The field of infant mental health has been met with some scepticism by those who question the role of the mental health professions in this space. In this paper I will consider a possible ethical objection to the extension of medical jurisdiction over infancy and parenting, informed by the critical tradition of medicalization studies. In part I of the paper, I will give particular attention to three potentially harmful consequences of medicalization on infants and their families—the expansion of medical social control, the individualization of human suffering, and the pathologization of human behaviour and variation. In part II, I will provide an ethical defence of infant mental health, addressing the objections raised by a medicalization-based critique. I will conclude in part III that medicalization is not always bad for infants and their families, and that, in the case of infant mental health, there is a mutually reinforcing relationship between medicalization and infant rights claims to the fundamental conditions for pursuing a good life.
 
“This is reminiscent of an argument put by Illich, one of the earliest and most polemic critics of medicalization, who warned that the capacity of individuals and societies to care for themselves and cope with sickness, pain, and death would be undermined by medicalization (Illich 1975).

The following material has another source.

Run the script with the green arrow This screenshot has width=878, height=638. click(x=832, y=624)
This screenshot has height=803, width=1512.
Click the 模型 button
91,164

In his view, dependence on medical care leads to “social iatrogenesis,” the process by which “medical practice sponsors sickness by reinforcing a morbid society that encourages people to become consumers of curative, preventive, industrial and environmental medicine” (Illich 1976, 33). The growing number of functional somatic syndromes, such as chronic fatigue syndrome, fibromyalgia, and irritable bowel syndrome, which present with persistent and debilitating physical symptoms without an identifiable organic cause, could be compelling realizations of Illich’s prediction. According to psychiatrists Barsky and Borus (1995), medicalization fosters somatization by amplifying mild and benign bodily distress, alarming us about the potential pathological significance of minor physical symptoms and uncomfortable body states, leading to the enthusiastic pursuit of medical scrutiny and adoption of medical intervention.”
 
Medicalization is the process by which human conditions and problems come to be defined and treated as medical condition
Never bothered to look at the definition before and oh my, they got it completely backward. The exact opposite has been systematically disastrous. It's not even possible to be more wrong, this is the maximum level of being wrong.

The problem with mental health is the same as with LLMs: confident bullshit is rewarded far more often than it is punished, and here failure is rewarded. This discipline is literally more incompetent than technology everyone loves to criticize as being incompetent and lacking any true intelligence. And, sure enough, zero intelligence to be found here.
 
The most absurd thing is that taking a saner definition of medicalization to simply mean "when doctors do their job of treating sick people working in a health care system" has nothing to do with judgment, it is not medicine who decides whether a health issue is medical or not. Illness is medical, whether medicine recognizes it or not is irrelevant, but they can still fail the process by deciding otherwise, or failing to recognize something as being part of their expertise. Which reflects very poorly on the overall expertise.

But foundational to this ideology is that they, in fact, decide what is medical or not. Not as neutral arbiters, although this is what they think they do, but closer to a "playing god" kind of thing, explicitly out of the definition of psychosomatic models, where if they don't understand it it can't exist, as close to an assertion of both omniscience and omnipotence as it gets without someone declaring themselves godlike.

All of which, for sure, is completely incompatible with professional practice. This is simply the old ways of doing things, not just pre-science but pre-Enlightenment, and it's incompatible with good outcomes. Hence why outcomes not just for us, but for mental health in general, are so atrocious: the system is designed in a way that makes it impossible to achieve anything, by basing everything on judgment, and entirely ignoring science in the process.